Hand back the entries exactly as written, minus every picture.

(Stored records)

━━━━━━━━━━

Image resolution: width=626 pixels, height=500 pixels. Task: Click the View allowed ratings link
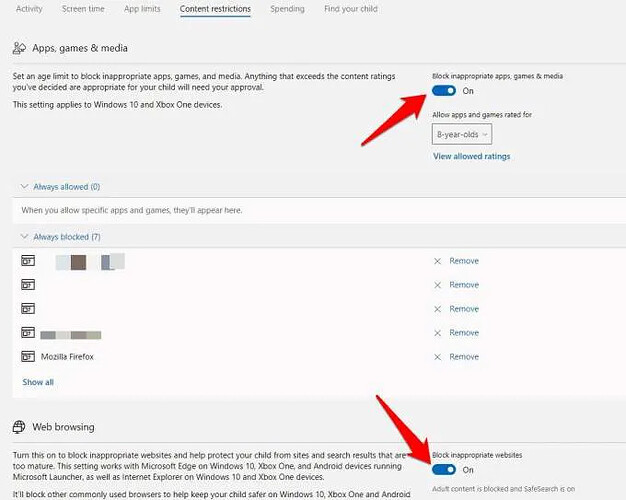click(471, 157)
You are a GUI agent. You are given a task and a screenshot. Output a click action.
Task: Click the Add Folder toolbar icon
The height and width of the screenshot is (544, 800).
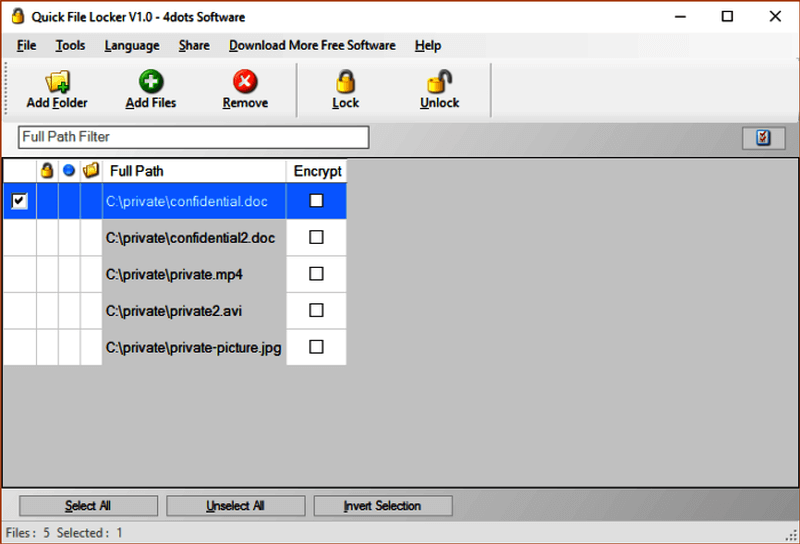coord(57,82)

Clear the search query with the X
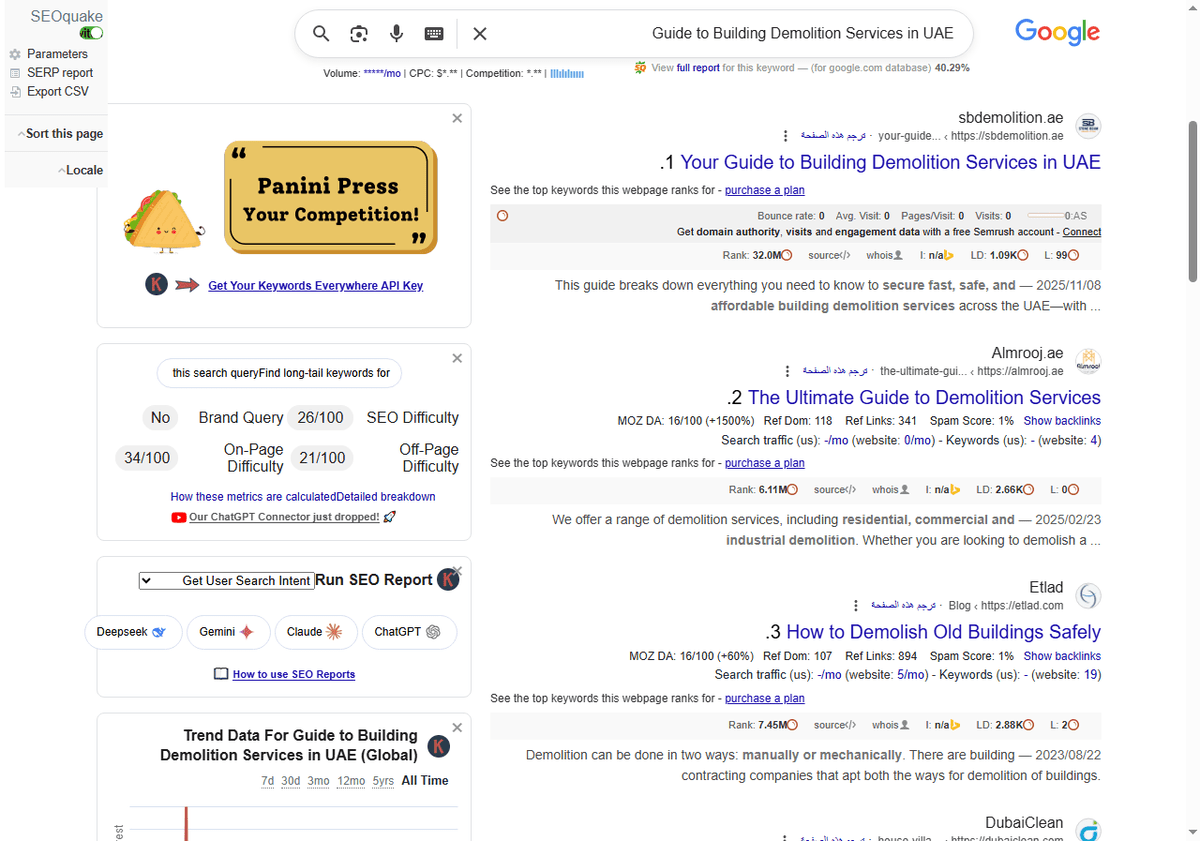click(479, 33)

━━━━━━━━━━

**RESPONSE BELOW**.
Image resolution: width=626 pixels, height=500 pixels. Task: Click the View allowed ratings link
click(471, 157)
You are a GUI agent. You are given a task and a screenshot. Output a click action.
Task: Click the Add Folder toolbar icon
The height and width of the screenshot is (544, 800).
coord(57,82)

Clear the search query with the X
click(479, 33)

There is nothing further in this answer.